# Blazer Vanes Hitting Whisker Biscuit?



## kennybowtech (Jan 5, 2004)

turn the nock, or get a trophy taker


----------



## BogeyMan (Feb 11, 2004)

1st make sure your not torquing the bow with your grip or release. Grip torque is probably the problem. If you feel you are not torqing the bow I would think that nock travel is causing the fletching to hit the apature of the biscuit, especially on the eratic shots. Powder the apature of the biscuit, to enable you to see if and where the contact is being made. I shooting a single cam bow I would move the nock a little higher to start with and see what happens. If contact is still being made go back to level nock and move the rest horizontally a little at a time. If the contact is on the right I would start by moving it to the right just a little bit. 

Before making adjustments make sure your nocks are turned correctly for the biscuit.

LA


----------



## silverback (Jan 20, 2005)

also make sure the biscuit is parallel to the string.


----------



## Smokegrub (Mar 2, 2005)

Thanks.


----------



## sackyy (Dec 17, 2003)

Had the same problem on a Martin Tracer. It ended up being the cables that were hitting even though when you looked down the bow it didnt look like they could.I turned the cable gaurd offset further from the string and it fixed everything.


----------



## passthru1 (Apr 18, 2005)

*quick spin vanes -damage*

using quick spin vanes with a whisker biscuit---vanes damages or ripped off.
arrow flight and paper tune is good, but after about 10 - 15 shots the quick spin vane will catch. any-one else had this problem and what would be a good vane to switch to?


----------



## 1smoothredneck (Jan 14, 2005)

Passthru1.... ripped off? what adhesive/shaft combo are you shooting and how are you preparing the shafts? I have had good luck with flex-fletch and
biscuit set ups, but it sounds like you have adhesion problems that will still
trouble you.... Maybe someone else has other advice????

COMPLETE THE FOLLOWING |
[1] In the forum thread about vanes hitting a whisker biscuit, what change fixed sackyy's problem on the Martin Tracer?
[2] Write a continuation of the forum thread about vanes hitting a whisker biscuit, picking up after its last post.

DATASET SECTION |
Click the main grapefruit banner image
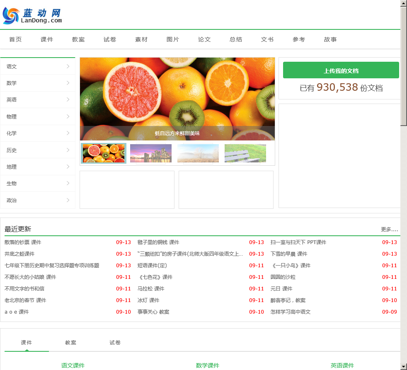 177,99
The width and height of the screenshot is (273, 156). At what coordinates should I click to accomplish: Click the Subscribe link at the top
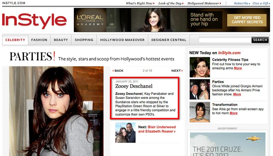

RESPONSE LIST |
[1] Turning the cable guard offset further from the string.

[2]
Good luck.


----------



## passthru1 (Apr 18, 2005)

thanks, switched back to standard plunger rest and made archery shop re-fletch the 8 arrows. also bought my own fletch (jo-jan) and will start my own expierments. of note, shooting fingers, easton axis, and quick spin vanes (4") and the plunger rest--my groups at 30 yrds are with-in the size of a silver dollar--4 arrows. thanks for answer.


----------



## stodr (Sep 4, 2002)

All three of my vanes are discolored. 

If it is only happening once in a while it is probally torgue. Other wise check your center shot, arrow might be to weak, or what other people have said.


----------



## Smokegrub (Mar 2, 2005)

I wasn't hitting the biscuit after all. A vane was hitting the cable. I turned the cockfeather away from the riser and slightly downwards from the slot in the biscuit. This leaves ample clearance from the cable. No more cork-screwing arrows! I just completed my first efforts at group tuning the biscuit in windage. When I finished most groups had at least 3 of 4 arrows with the vanes touching. I shot once from 30 yards and the shot was aligned vertically. Rain has postponed further tuning.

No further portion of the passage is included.